== Segment start ==

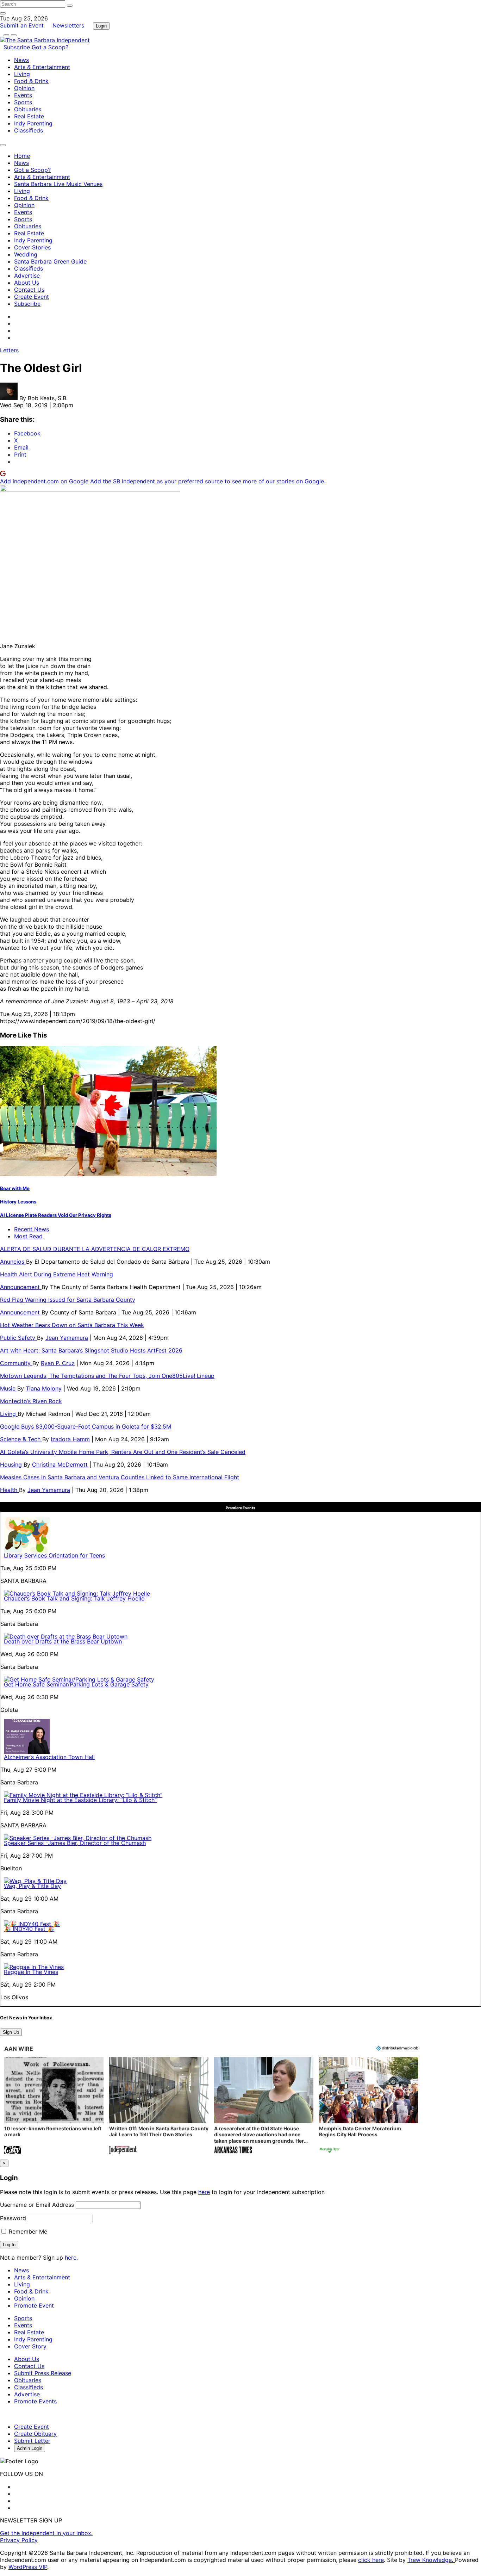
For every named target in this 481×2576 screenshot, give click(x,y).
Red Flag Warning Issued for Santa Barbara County (67, 1299)
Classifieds (28, 130)
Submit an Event (22, 25)
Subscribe (18, 47)
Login (101, 26)
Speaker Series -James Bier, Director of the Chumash (75, 1842)
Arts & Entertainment (42, 66)
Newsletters (68, 25)
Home (22, 155)
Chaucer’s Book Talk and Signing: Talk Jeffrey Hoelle (74, 1598)
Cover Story (30, 2346)
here (204, 2192)
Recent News (31, 1229)
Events (23, 95)
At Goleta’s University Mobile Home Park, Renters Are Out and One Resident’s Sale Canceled (122, 1451)
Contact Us (29, 289)
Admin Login (29, 2448)
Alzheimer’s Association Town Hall (49, 1756)
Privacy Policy (19, 2540)
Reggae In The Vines (31, 1971)
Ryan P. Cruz (58, 1363)
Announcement (21, 1286)
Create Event (31, 296)
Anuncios (13, 1261)
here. (71, 2257)
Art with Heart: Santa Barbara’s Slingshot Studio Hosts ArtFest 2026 (91, 1350)
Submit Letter (32, 2440)
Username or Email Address (37, 2204)
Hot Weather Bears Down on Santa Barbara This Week (72, 1325)
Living (22, 74)
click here (371, 2559)
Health (9, 1489)
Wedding (25, 254)
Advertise (27, 275)
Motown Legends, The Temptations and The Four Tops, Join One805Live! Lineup (107, 1375)
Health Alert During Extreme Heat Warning (56, 1274)
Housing (12, 1464)
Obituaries (27, 109)
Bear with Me (15, 1188)
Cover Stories (32, 247)
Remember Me (27, 2231)
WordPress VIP (27, 2566)
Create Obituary (35, 2433)
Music (8, 1388)
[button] (53, 2106)
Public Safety (18, 1337)
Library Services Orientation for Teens (54, 1555)
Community (16, 1363)
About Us (26, 282)
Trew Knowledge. (431, 2559)
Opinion (24, 88)
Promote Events (35, 2401)
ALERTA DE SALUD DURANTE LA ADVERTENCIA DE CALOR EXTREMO (94, 1248)
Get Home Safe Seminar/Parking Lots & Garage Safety (76, 1684)
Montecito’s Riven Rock (31, 1401)
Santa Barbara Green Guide (50, 261)
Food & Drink (31, 81)
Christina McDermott (60, 1464)
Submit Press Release (42, 2373)
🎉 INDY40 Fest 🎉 (29, 1928)
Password (13, 2218)
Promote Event (34, 2305)
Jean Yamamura (66, 1337)
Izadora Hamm (70, 1439)
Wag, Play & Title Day (32, 1885)
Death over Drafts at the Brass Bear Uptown (63, 1641)
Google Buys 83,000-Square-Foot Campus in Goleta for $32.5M (85, 1426)
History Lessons (18, 1202)
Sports (23, 102)
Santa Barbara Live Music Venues (58, 183)
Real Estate (29, 116)
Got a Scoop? (50, 47)
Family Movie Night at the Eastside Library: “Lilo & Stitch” (80, 1799)
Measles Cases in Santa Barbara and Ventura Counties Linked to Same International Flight (119, 1477)
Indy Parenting (33, 123)
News (21, 59)
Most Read (28, 1236)
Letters (9, 350)
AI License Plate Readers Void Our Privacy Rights (55, 1215)
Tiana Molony (44, 1388)
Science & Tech (21, 1439)
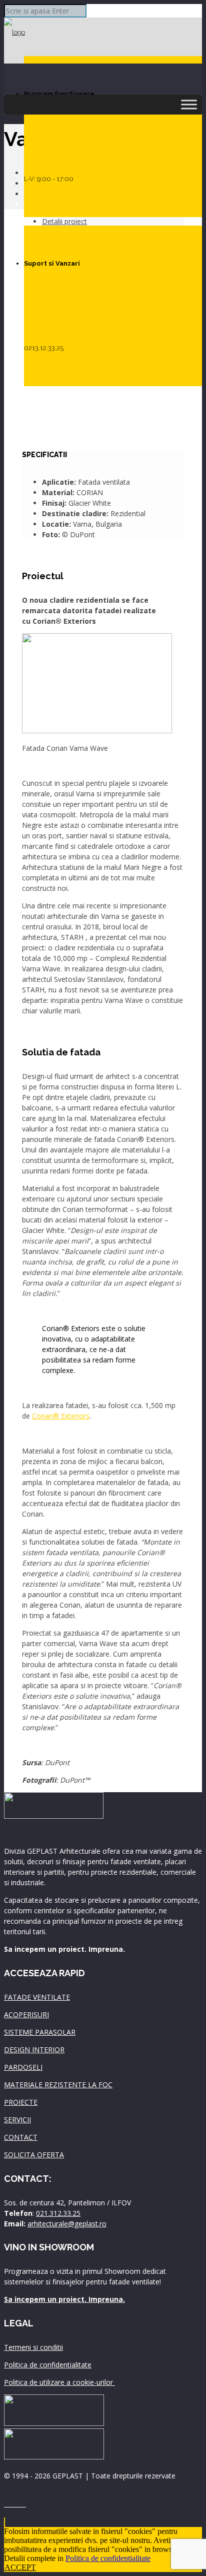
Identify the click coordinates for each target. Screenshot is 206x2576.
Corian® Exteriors (61, 1416)
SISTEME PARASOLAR (40, 2032)
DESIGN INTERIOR (34, 2049)
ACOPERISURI (26, 2014)
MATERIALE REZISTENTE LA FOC (58, 2084)
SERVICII (17, 2119)
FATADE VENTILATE (37, 1997)
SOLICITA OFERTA (34, 2154)
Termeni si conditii (33, 2347)
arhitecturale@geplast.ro (67, 2223)
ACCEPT (20, 2567)
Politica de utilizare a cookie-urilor (59, 2382)
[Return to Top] (4, 2522)
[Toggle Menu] (189, 104)
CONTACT (21, 2137)
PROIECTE (21, 2102)
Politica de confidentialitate (48, 2364)
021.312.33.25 (58, 2213)
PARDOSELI (23, 2067)
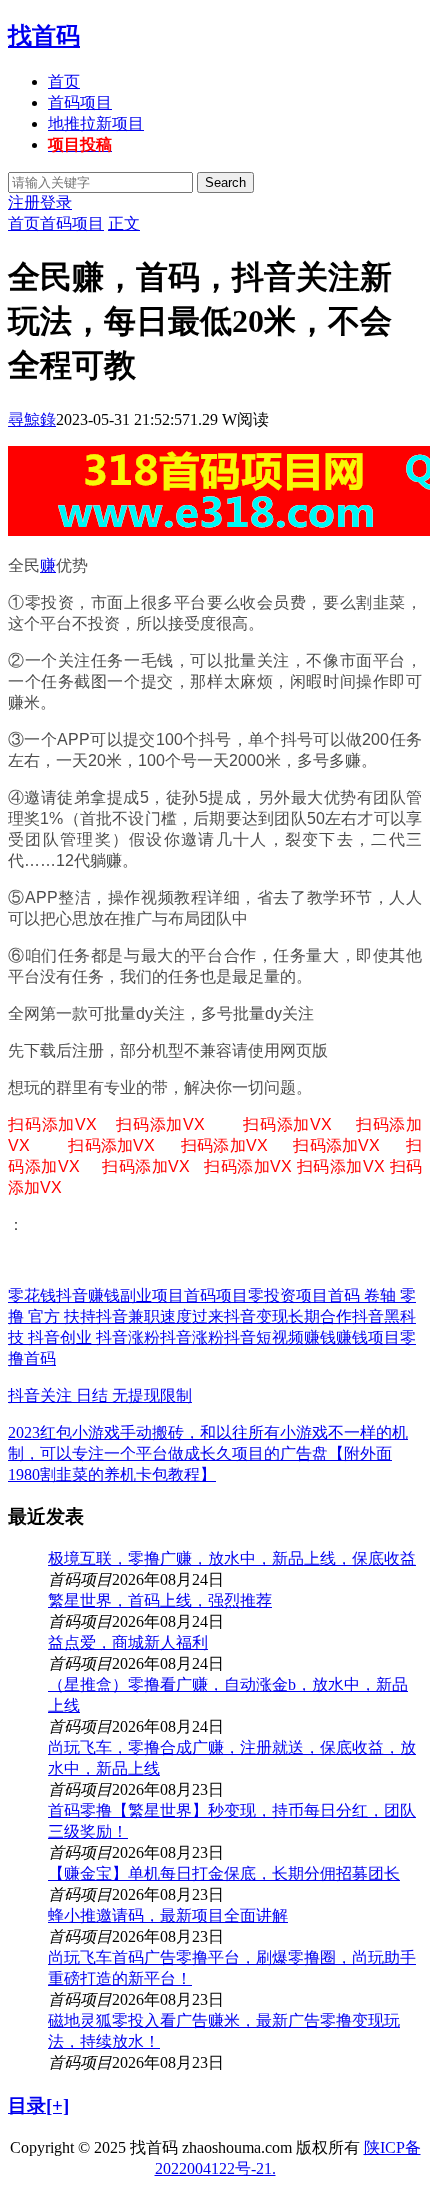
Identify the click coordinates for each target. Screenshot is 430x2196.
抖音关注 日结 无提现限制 (100, 1395)
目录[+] (38, 2105)
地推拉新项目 (96, 123)
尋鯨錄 (32, 419)
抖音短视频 (264, 1337)
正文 (124, 223)
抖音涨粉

== Segment end ==

ACTIVITY: The answer must be an exact reproduction of the records, with every picture left out.

SOLUTION FOR THIS PROBLEM:
For every named target in this 481×2576 screenshot, give click(x,y).
Red Flag Warning Issued for Santa Barbara County (67, 1299)
Classifieds (28, 130)
Submit an Event (22, 25)
Subscribe (18, 47)
Login (101, 26)
Speaker Series -James Bier, Director of the Chumash (75, 1842)
Arts & Entertainment (42, 66)
Newsletters (68, 25)
Home (22, 155)
Chaucer’s Book Talk and Signing: Talk Jeffrey Hoelle (74, 1598)
Cover Story (30, 2346)
here (204, 2192)
Recent News (31, 1229)
Events (23, 95)
At Goleta’s University Mobile Home Park, Renters Are Out and One Resident’s Sale Canceled (122, 1451)
Contact Us (29, 289)
Admin Login (29, 2448)
Alzheimer’s Association Town Hall (49, 1756)
Privacy Policy (19, 2540)
Reggae In The Vines (31, 1971)
Ryan P. Cruz (58, 1363)
Announcement (21, 1286)
Create Event (31, 296)
Anuncios (13, 1261)
here. (71, 2257)
Art with Heart: Santa Barbara’s Slingshot Studio Hosts ArtFest 2026 (91, 1350)
Submit Letter (32, 2440)
Username or Email Address (37, 2204)
Hot Weather Bears Down on Santa Barbara This Week (72, 1325)
Living (22, 74)
click here (371, 2559)
Health (9, 1489)
Wedding (25, 254)
Advertise (27, 275)
Motown Legends, The Temptations and The Four Tops, Join One805Live! Lineup (107, 1375)
Health Alert During Extreme Heat Warning (56, 1274)
Housing (12, 1464)
Obituaries (27, 109)
Bear with Me (15, 1188)
Cover Stories (32, 247)
Remember Me (27, 2231)
WordPress VIP (27, 2566)
Create Obituary (35, 2433)
Music (8, 1388)
[button] (53, 2106)
Public Safety (18, 1337)
Library Services Orientation for Teens (54, 1555)
Community (16, 1363)
About Us (26, 282)
Trew Knowledge. (431, 2559)
Opinion (24, 88)
Promote Events (35, 2401)
ALERTA DE SALUD DURANTE LA ADVERTENCIA DE CALOR EXTREMO (94, 1248)
Get Home Safe Seminar/Parking Lots & Garage Safety (76, 1684)
Montecito’s Riven Rock (31, 1401)
Santa Barbara Green Guide (50, 261)
Food & Drink (31, 81)
Christina McDermott (60, 1464)
Submit Press Release (42, 2373)
🎉 INDY40 Fest 🎉 (29, 1928)
Password (13, 2218)
Promote Event (34, 2305)
Jean Yamamura (66, 1337)
Izadora Hamm (70, 1439)
Wag, Play & Title Day (32, 1885)
Death over Drafts at the Brass Bear Uptown (63, 1641)
Google Buys 83,000-Square-Foot Campus in Goleta for $32.5M (85, 1426)
History Lessons (18, 1202)
Sports (23, 102)
Santa Barbara Live Music Venues (58, 183)
Real Estate (29, 116)
Got a Scoop? (50, 47)
Family Movie Night at the Eastside Library: “Lilo & Stitch” (80, 1799)
Measles Cases in Santa Barbara and Ventura Counties Linked to Same International Flight (119, 1477)
Indy Parenting (33, 123)
News (21, 59)
Most Read (28, 1236)
Letters (9, 350)
AI License Plate Readers Void Our Privacy Rights (55, 1215)
Tiana Molony (44, 1388)
Science & Tech (21, 1439)
Identify the click coordinates for each target. Screenshot is 206x2576.
Corian® Exteriors (61, 1416)
SISTEME PARASOLAR (40, 2032)
DESIGN INTERIOR (34, 2049)
ACOPERISURI (26, 2014)
MATERIALE REZISTENTE LA FOC (58, 2084)
SERVICII (17, 2119)
FATADE VENTILATE (37, 1997)
SOLICITA OFERTA (34, 2154)
Termeni si conditii (33, 2347)
arhitecturale@geplast.ro (67, 2223)
ACCEPT (20, 2567)
Politica de utilizare a cookie-urilor (59, 2382)
[Return to Top] (4, 2522)
[Toggle Menu] (189, 104)
CONTACT (21, 2137)
PROIECTE (21, 2102)
Politica de confidentialitate (48, 2364)
021.312.33.25 (58, 2213)
PARDOSELI (23, 2067)
Identify the click coordinates for each target. Screenshot is 430x2196.
抖音关注 日结 无提现限制 (100, 1395)
目录[+] (38, 2105)
地推拉新项目 (96, 123)
尋鯨錄 (32, 419)
抖音短视频 (264, 1337)
正文 (124, 223)
抖音涨粉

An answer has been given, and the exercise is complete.